SIS Practices for Late Life-cycle Phases

Validating ‘SIL’ Equipment Failure Rates

By Harvey T.Dearden BSc CEng FIET MIMechE FInstMC

There is a requirement in IEC 61508 for

‘…assessing whether the demand rates and failure rates

during operation and maintenance are in accordance with assumptions made during the design of

the system.’

(Part 1, Clause 6.2.12 c, see also Figure 8) Easy to say, but how may we do this on a

practicable basis in a real process plant operation? In principle it is a straightforward matter; you

identify the relevant equipment populations and monitor the failure rates. In practice, the

identification of the populations, and analysis of failures may be less than straightforward.
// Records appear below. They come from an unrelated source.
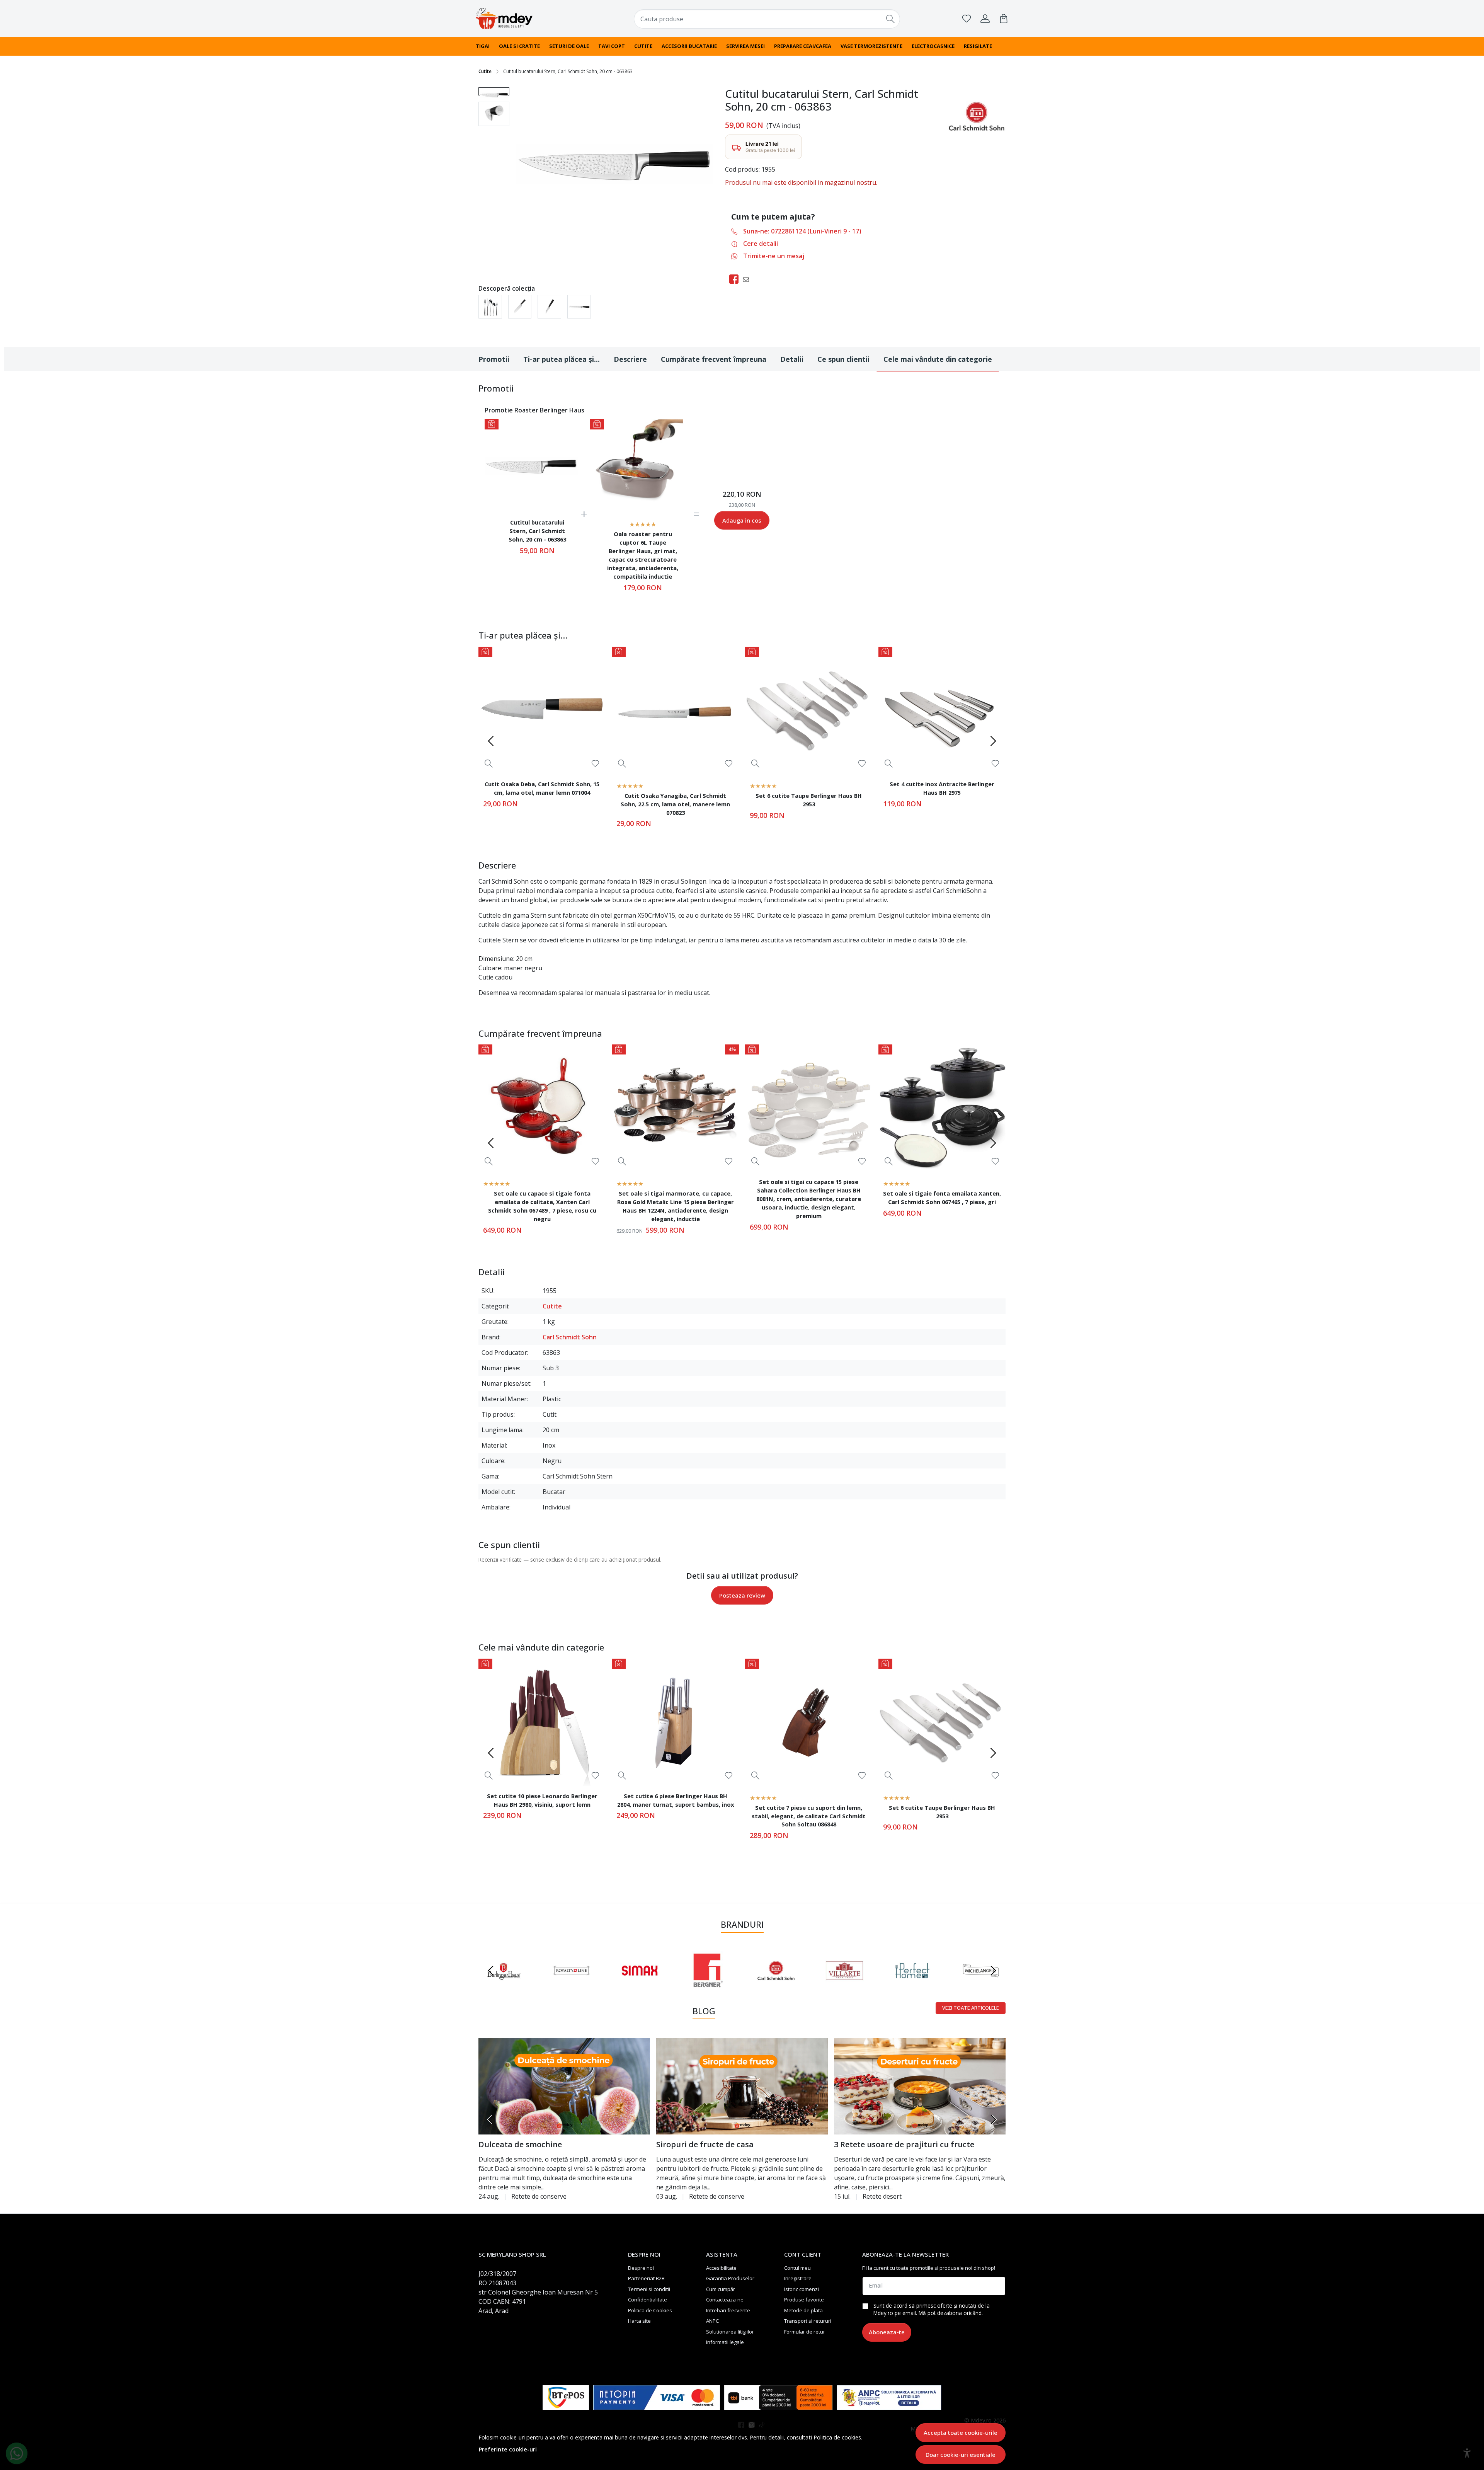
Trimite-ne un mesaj (773, 256)
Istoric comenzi (801, 2289)
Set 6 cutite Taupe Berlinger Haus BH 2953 (809, 800)
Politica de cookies (837, 2437)
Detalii (791, 359)
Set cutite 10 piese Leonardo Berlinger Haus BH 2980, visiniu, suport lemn (542, 1800)
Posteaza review (742, 1595)
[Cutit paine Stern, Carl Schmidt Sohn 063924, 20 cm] (579, 306)
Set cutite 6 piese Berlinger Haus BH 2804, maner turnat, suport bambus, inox (675, 1800)
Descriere (630, 359)
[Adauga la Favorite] (595, 764)
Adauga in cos (741, 520)
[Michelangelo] (981, 1985)
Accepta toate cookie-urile (960, 2432)
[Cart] (1003, 18)
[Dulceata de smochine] (564, 2086)
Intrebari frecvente (728, 2310)
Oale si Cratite (519, 46)
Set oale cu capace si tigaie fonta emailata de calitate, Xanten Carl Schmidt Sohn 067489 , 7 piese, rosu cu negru (542, 1206)
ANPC (712, 2320)
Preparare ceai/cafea (802, 46)
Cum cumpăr (720, 2289)
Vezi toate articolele (970, 2007)
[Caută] (891, 19)
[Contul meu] (985, 18)
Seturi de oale (569, 46)
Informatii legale (725, 2342)
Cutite (643, 46)
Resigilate (978, 46)
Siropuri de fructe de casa (705, 2144)
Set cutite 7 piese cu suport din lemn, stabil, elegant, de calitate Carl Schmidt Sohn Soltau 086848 (809, 1816)
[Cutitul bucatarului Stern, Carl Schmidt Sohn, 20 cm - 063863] (531, 465)
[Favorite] (966, 18)
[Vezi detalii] (489, 763)
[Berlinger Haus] (503, 1985)
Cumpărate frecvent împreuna (713, 359)
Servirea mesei (745, 46)
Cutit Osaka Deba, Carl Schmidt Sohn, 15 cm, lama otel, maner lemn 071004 (542, 788)
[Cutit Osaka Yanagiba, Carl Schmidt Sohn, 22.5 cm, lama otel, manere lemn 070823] (675, 710)
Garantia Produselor (730, 2278)
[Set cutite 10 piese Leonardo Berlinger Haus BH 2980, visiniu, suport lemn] (542, 1722)
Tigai (483, 46)
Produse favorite (804, 2299)
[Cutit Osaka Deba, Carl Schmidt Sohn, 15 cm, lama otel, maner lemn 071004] (542, 710)
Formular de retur (804, 2331)
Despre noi (641, 2267)
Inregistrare (798, 2278)
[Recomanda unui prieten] (748, 279)
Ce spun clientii (843, 359)
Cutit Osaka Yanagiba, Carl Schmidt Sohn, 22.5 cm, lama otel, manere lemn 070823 (675, 804)
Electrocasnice (933, 46)
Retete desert (882, 2196)
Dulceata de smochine (520, 2144)
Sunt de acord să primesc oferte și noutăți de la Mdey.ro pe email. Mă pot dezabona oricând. (931, 2309)
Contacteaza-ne (725, 2299)
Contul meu (797, 2267)
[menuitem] (493, 91)
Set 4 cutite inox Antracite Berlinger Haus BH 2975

The point of the monitoring is to identify where a failure rate is higher than anticipated, perhaps

because the assumed intrinsic device failure rate was optimistic or because the specifics of the

equipment deployment increase the failure rate, or the equipment is entering the wear-out phase

and approaching its end of life.

Any failure of equipment within a SIL rated function should be thoroughly analysed to identify the

cause of the failure and the possible implications for other equipment items deployed on SIL rated

duties. It would be unrealistic however to expect the same degree of analysis to extend to

equipment not deployed on SIL rated duties, particularly the typically much larger set of equipment

deployed on control and monitoring (rather than protection) duties. Much of this equipment will

‘repaired-by-replacement’ and forensic analysis of any failure is likely to be an unrealistic ambition.

But much of the equipment deployed on control and monitoring may well be the same as that

deployed on SIL rated duties. This wider population set, in providing a broader sample, will be

potentially useful in identifying failure rates. Since the split of safe/dangerous failures in the non-SIL

population is unlikely to be available we may estimate the number of dangerous failures on the basis

of the total number of failures and the estimate of Safe Failure Fraction. This estimate may be

combined with any explicitly identified dangerous failures in the SIL population to identify an

estimate of the total number of dangerous failures within the wider population.

These non-SIL failures may be monitored from maintenance work order records and spares

consumption as part of an annual review by the site maintenance authority. This analysis would be

for all equipment types that are also deployed on SIL duties and so one of the first requirements is

the compilation of a register of such equipment types.

With this register there is the difficulty of knowing how far to go in identifying the actual build and

deployment of equipment items. Consider an ESD valve; do we distinguish actuator from valve?

Different sizes of a given type? Different material combinations? Different duties for given build?

Different environments for a given build& duty? The greater our resolution in categorising build and

deployment, the smaller the populations available on which to basis our analysis.

I propose that initially we should identify populations as far as manufacturer and series type,

together with vulnerability due to the specific nature of the deployment. Typically we would identify

manufacturer and series of a flow meter, but not what size or material combination. This would

typically mirror the assessments undertaken by manufacturers which are generic to a series design

type. Only if a failure is subsequently found to only be relevant to a particular subset would I

propose a greater resolution in categorisation of populations.